We introduce a test for whether agents’ preferences over network structure are interdependent. Interdependent preferences induce strategic behavior since the optimal set of links directed by agent i will vary with the configuration of links directed by other agents.
Our model also incorporates agent-specific in- and out-degree heterogeneity and homophily on observable agent attributes. This introduces 2N +K2 nuisance parameters (N is number of agents in the network and K the number of possible agent attribute configurations).
Under the null equilibrium is unique, but our hypothesis is nevertheless a composite one as the degree heterogeneity and homophily nuisance parameters may range freely across their parameter space. Under the alternative our model is incomplete; there may be multiple equilibrium network configurations and our test is agnostic about which one is selected.
Motivated by size control, and exploiting the exponential family structure of our model under the null, we restrict ourselves to conditional tests. We characterize the exact null distribution of a family of conditional tests and introduce a novel Markov Chain Monte Carlo (MCMC) algorithm for simulating this distribution.

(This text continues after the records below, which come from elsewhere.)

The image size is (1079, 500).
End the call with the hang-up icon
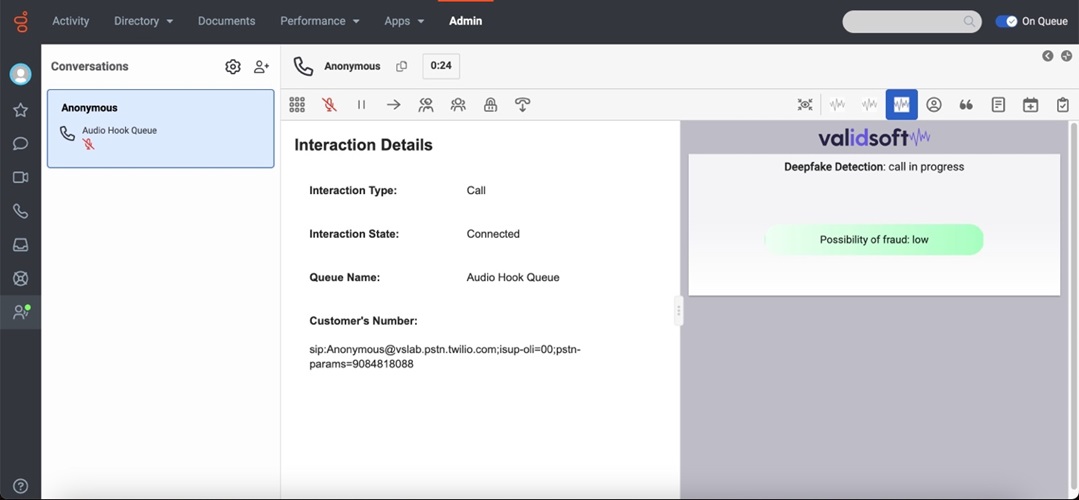click(x=522, y=104)
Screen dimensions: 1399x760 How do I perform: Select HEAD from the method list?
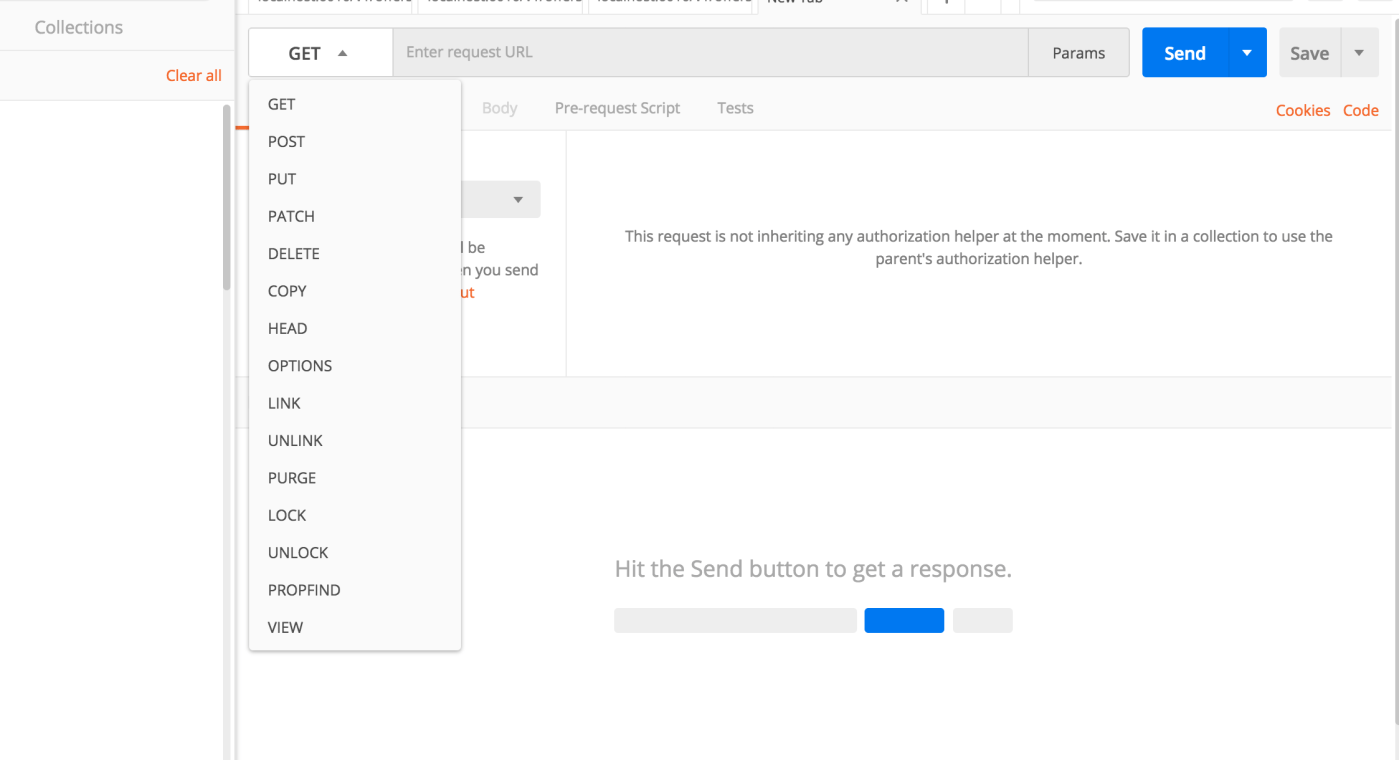click(x=287, y=329)
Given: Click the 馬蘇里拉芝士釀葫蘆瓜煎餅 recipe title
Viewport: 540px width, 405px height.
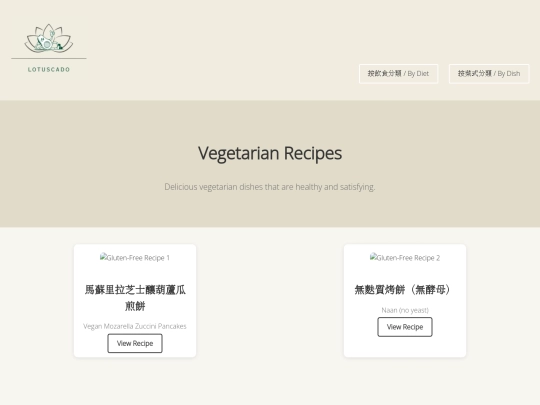Looking at the screenshot, I should (135, 298).
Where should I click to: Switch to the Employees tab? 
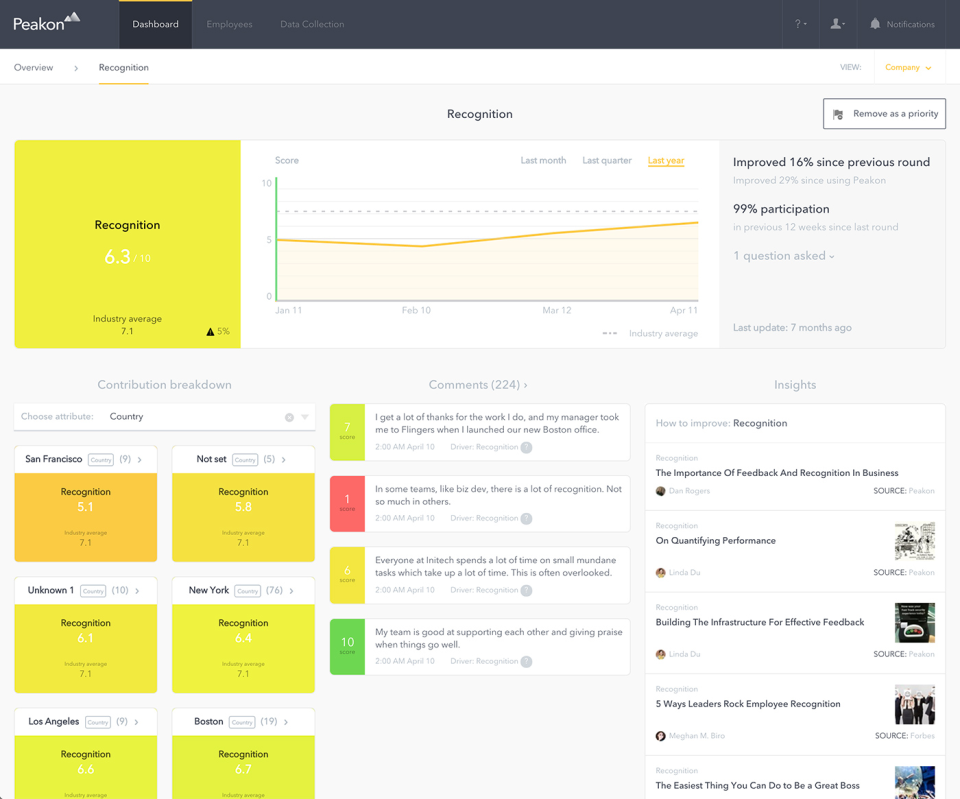[x=229, y=24]
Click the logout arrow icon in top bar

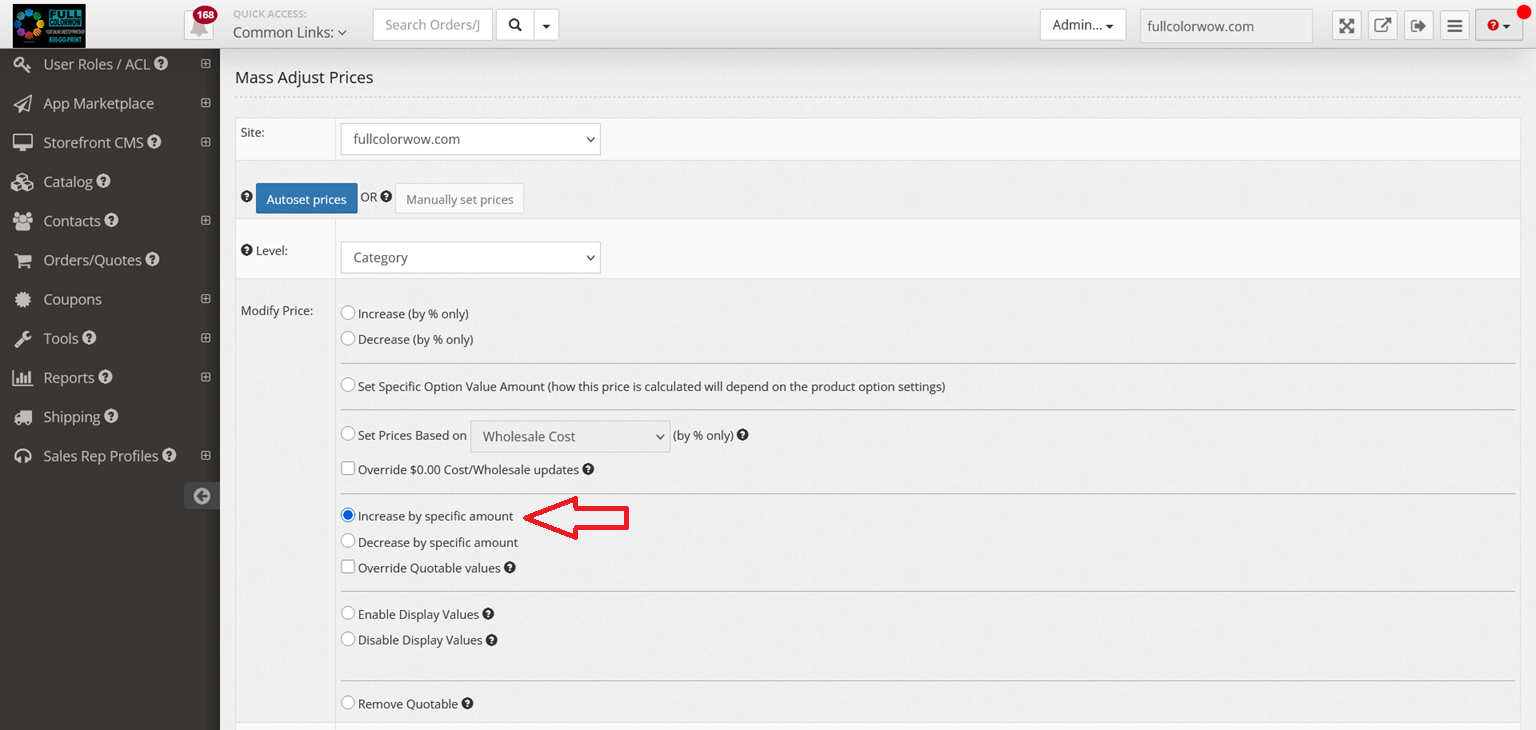click(x=1418, y=26)
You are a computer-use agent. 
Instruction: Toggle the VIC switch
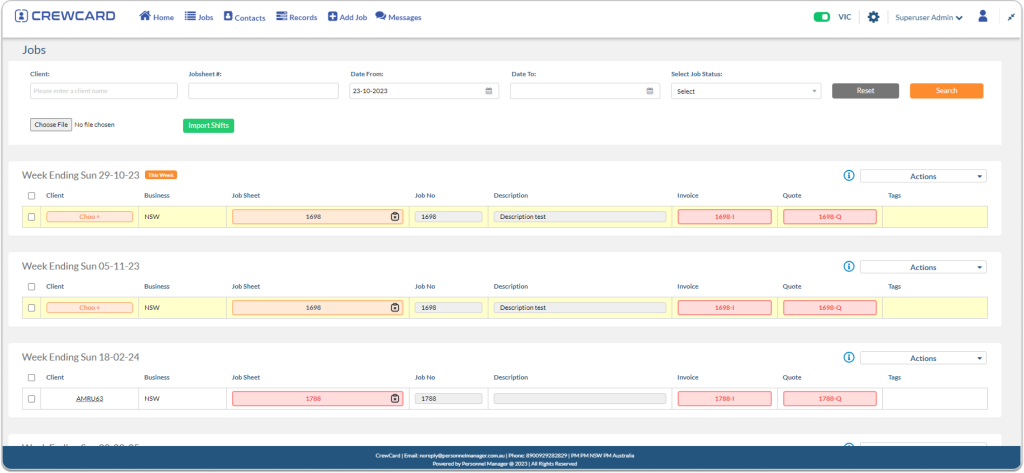(822, 17)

We also characterize the locally best test. The form of this test depends upon the gradient of the likelihood with respect to the strategic interaction parameter in the neighborhood of the null. Remarkably, this gradient, and consequently the form of the locally best test statistic, does not depend on how an equilibrium is selected. Exploiting this lack of dependence, we outline a feasible version of the locally best test.
We present two illustrative applications. First, we test for whether nations behave strategically when choosing locations for overseas diplomatic missions. Second, we test for whether firms prefer to sell to firms with richer customer bases (i.e., whether firms value “indirect customers”). Some Monte Carlo experiments explore the size and power properties of our test in practice.